Data is at the beating heart of most organisations but often they fail to maximize accessibility of that data for the true benefit of the whole business. This is especially true of offshore and marine organisations where locations are spread across the seas and where high growth companies are now dealing with big data issues.
One person who recognises the importance of good data management is Ian Robertson of Seajacks. Seajacks has grown rapidly in recent years and their success has brought new big data challenges. Through sourcing a personnel training and competency database built specifically for its purpose, Seajacks were able to overcome the hurdles of managing and sharing data across offshore vessels and multiple sites.

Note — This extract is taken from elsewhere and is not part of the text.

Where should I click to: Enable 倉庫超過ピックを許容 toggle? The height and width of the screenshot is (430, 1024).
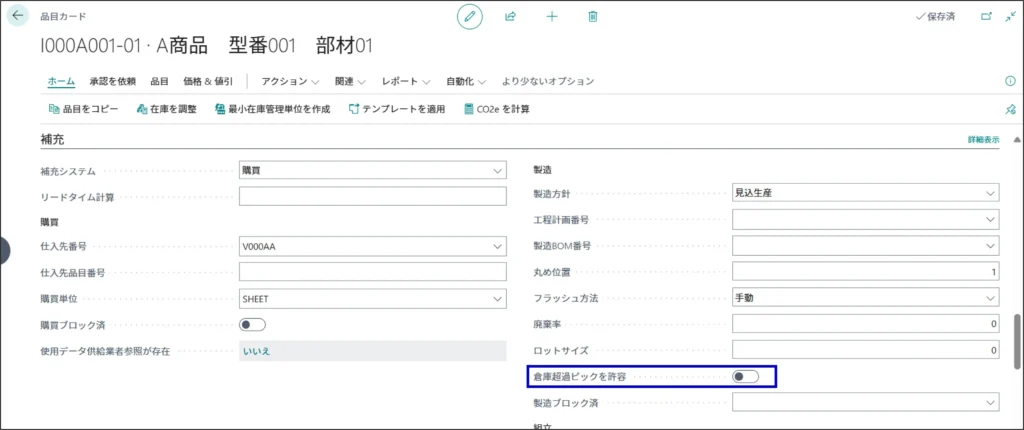tap(745, 377)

The simplicity of the user-interface makes it easy to forget the complexity of the underlying system. Why is it so complex? For larger organisations, big data is a real issue. We’ve all been waiting patiently for database cogs to churn only to find it’s produced something meaningless or worse nothing at all. With mobile devices and instant communication now something we all take for granted, and decisions expected at similar speed, we need our data to be instantly searched to produce meaningful and helpful information. The complexity of the system provides a robustness which overcomes big data issues and has been praised by offshore organisations and auditors for its speed in providing reports and its flexibility in accommodating different operating parameters and offshore band-width limitations.
Ian Robertson of Seajacks commented ‘The Acclaimed has provided a custom-built, cost-effective solution, suitable for utilisation in our head office, on remote sites and offshore on our vessels. The new system has never let us down and has passed audits from clients and certification authorities successfully and effortlessly. We’re also pleased with the graphical interface. There are many benefits of the new system, such as its simplicity to use, its robustness and reliability – but essentially it solves a problem where there are no obvious market alternatives.’
Seajacks own and operate four of the world's most advanced and capable harsh environment self-propelled jack-up vessels – the Kraken, the Leviathan, the Hydra and the Zaratan - with a fifth, the Scylla due to join the fleet in 2015.